Extracto de página:
Llevamos años en los que, en nuestro país, incluso a los más profesionales, o simplemente a los más avezados, les resulta complejo hacer referencias a las estadísticas oficiales, en principio, de casi cualquier cosa.
Últimamente ha estado en el ojo del huracán la figura de un empleado –que así se le configura– titular de un contrato de los llamados de carácter fijo discontinuo y que, aunque no trabaje formalmente en el ámbito estadístico, consta como empleado. Hay otras figuras con más años de historia –los parados en formación– que tienen estadísticamente la misma consideración.
Cualquiera se pregunta, y con razón, por qué en España no se llama a las cosas por lo que son, sino por figuras confusas que, por decirlo estadísticamente, debes entrar en las notas a pie de página, para saber de qué se está hablando.
Pienso, indulgentemente, que esto es parte de la prometida revolución social del gobierno Sánchez y de sus secuaces, de terapias administradas a largo plazo, siempre en pequeñas dosis, para no asustar ni amenazar. De esto depende el éxito de cualquier gobierno: no del resultado real, sino de cómo se cuenta y con qué convicción.
Pero la realidad es muy terca, sobre todo cuando la ficción –verdad oficial, o políticamente correcta– permanece como única versión de los hechos reales, de espaldas a la verdad, sin eufemismos.

Tareas pendientes:
A: Copia literalmente el fragmento del extracto que empieza en las palabras "Llevamos años en" y termina después de "la misma consideración.".
B: Enumera todos los incisos que el extracto encierra entre rayas.

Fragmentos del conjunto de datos
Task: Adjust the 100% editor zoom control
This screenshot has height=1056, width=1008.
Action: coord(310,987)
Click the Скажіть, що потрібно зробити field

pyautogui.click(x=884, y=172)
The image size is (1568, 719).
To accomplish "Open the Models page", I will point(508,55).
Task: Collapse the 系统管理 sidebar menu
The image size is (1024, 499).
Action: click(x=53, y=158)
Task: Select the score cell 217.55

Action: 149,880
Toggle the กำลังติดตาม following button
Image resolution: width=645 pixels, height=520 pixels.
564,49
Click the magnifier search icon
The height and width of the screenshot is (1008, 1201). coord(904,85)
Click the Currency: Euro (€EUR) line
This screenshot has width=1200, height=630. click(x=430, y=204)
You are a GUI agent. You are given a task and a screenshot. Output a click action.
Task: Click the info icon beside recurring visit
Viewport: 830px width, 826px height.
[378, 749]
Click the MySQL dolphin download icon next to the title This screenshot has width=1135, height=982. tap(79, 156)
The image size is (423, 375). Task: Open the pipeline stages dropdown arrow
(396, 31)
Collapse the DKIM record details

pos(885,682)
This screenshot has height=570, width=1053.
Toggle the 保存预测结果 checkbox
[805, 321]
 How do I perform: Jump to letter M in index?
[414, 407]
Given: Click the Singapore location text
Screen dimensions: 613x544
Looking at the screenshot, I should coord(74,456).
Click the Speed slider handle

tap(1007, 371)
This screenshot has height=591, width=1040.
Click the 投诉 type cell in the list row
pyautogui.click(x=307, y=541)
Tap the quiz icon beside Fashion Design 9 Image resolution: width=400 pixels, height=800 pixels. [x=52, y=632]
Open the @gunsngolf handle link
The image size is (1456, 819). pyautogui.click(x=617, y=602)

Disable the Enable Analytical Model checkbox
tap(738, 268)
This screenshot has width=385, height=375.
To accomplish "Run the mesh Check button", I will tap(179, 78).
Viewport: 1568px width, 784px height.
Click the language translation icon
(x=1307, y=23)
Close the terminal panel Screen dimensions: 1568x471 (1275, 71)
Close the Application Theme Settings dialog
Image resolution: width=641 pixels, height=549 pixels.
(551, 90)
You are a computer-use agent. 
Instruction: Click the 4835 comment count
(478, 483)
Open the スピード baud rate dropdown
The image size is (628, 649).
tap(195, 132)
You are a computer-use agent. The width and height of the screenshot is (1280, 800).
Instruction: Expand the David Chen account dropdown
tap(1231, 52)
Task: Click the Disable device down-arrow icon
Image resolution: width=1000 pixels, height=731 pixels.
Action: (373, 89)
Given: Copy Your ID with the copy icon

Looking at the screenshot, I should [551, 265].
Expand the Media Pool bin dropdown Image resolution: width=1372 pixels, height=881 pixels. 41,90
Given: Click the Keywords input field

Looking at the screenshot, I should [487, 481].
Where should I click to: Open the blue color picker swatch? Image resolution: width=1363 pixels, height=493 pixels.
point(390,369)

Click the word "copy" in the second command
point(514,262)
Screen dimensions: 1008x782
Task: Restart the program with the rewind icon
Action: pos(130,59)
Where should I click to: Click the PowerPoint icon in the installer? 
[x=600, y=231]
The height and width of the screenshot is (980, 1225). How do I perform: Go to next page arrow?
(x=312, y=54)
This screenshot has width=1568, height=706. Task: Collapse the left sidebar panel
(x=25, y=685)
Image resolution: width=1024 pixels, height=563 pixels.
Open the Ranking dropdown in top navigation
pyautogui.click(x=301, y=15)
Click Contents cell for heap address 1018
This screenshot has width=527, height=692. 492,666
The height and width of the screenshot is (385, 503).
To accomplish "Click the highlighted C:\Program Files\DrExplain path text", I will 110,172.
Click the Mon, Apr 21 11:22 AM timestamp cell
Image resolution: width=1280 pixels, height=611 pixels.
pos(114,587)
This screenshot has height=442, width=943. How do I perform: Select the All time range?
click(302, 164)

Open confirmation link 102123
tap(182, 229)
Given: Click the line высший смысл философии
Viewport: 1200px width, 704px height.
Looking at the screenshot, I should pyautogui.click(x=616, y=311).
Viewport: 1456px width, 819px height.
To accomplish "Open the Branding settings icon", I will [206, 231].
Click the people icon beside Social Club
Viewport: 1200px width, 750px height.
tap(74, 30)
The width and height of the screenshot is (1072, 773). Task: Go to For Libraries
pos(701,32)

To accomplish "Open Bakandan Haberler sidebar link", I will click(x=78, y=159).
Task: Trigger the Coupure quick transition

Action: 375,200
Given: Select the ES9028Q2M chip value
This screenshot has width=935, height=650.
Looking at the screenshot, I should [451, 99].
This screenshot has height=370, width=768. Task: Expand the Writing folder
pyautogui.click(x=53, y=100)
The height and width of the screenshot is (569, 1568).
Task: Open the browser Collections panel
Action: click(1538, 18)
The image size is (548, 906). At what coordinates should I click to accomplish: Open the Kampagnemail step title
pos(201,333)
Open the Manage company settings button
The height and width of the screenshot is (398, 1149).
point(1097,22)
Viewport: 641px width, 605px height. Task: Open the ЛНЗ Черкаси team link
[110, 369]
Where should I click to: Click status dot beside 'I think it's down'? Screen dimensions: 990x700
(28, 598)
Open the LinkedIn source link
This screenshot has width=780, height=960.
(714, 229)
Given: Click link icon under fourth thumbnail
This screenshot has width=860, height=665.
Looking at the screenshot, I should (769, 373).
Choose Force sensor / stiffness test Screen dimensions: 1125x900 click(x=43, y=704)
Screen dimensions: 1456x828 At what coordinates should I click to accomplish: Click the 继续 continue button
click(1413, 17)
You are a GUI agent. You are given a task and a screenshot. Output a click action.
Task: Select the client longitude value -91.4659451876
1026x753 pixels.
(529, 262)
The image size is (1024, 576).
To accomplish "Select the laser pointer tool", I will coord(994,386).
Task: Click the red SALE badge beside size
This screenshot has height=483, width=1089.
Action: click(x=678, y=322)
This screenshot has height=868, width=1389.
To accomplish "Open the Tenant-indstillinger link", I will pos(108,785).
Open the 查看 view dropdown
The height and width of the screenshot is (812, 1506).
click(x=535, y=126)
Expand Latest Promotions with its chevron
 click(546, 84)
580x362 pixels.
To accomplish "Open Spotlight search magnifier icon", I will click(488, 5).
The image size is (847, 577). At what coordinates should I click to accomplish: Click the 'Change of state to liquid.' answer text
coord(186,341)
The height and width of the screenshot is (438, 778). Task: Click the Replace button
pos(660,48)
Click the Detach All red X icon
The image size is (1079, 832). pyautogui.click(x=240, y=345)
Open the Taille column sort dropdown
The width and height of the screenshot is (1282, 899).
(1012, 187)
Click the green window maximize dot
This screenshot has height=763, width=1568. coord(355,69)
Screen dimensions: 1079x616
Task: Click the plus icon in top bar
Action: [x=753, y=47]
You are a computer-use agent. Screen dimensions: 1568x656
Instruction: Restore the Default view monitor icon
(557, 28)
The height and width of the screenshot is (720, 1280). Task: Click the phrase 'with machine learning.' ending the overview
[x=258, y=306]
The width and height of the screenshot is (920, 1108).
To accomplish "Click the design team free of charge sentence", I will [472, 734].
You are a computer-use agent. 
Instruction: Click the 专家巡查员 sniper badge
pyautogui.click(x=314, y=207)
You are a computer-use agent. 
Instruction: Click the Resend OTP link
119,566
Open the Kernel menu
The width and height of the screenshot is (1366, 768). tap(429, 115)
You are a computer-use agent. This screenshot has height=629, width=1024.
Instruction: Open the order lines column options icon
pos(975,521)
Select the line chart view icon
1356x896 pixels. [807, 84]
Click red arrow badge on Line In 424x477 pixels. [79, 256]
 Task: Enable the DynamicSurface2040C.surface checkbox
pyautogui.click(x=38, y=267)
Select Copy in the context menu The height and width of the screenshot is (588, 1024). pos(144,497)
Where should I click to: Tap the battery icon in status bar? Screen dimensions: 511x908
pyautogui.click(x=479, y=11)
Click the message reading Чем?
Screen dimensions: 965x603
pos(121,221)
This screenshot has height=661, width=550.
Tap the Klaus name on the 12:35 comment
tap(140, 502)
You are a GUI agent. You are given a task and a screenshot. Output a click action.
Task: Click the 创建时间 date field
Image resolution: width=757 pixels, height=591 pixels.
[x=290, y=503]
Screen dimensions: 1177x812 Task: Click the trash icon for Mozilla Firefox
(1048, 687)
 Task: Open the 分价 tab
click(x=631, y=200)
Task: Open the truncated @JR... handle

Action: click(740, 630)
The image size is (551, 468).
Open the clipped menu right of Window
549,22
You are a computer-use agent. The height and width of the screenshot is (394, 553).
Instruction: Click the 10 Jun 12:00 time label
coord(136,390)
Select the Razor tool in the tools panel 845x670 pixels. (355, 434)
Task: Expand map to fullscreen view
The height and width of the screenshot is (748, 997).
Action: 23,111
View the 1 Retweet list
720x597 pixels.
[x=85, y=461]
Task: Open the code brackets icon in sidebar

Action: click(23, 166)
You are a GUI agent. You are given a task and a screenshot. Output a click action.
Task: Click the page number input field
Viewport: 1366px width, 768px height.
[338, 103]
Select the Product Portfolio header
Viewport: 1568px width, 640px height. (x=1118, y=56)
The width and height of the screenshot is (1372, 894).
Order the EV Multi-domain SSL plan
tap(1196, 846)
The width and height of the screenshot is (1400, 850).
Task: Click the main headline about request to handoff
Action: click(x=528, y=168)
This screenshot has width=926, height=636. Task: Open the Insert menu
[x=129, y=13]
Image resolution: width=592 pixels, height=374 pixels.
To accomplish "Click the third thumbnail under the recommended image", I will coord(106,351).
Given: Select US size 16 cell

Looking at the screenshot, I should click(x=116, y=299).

Lista de respuestas:
A:
Llevamos años en los que, en nuestro país, incluso a los más profesionales, o simplemente a los más avezados, les resulta complejo hacer referencias a las estadísticas oficiales, en principio, de casi cualquier cosa.
Últimamente ha estado en el ojo del huracán la figura de un empleado –que así se le configura– titular de un contrato de los llamados de carácter fijo discontinuo y que, aunque no trabaje formalmente en el ámbito estadístico, consta como empleado. Hay otras figuras con más años de historia –los parados en formación– que tienen estadísticamente la misma consideración.

B:
que así se le configura
los parados en formación
verdad oficial, o políticamente correcta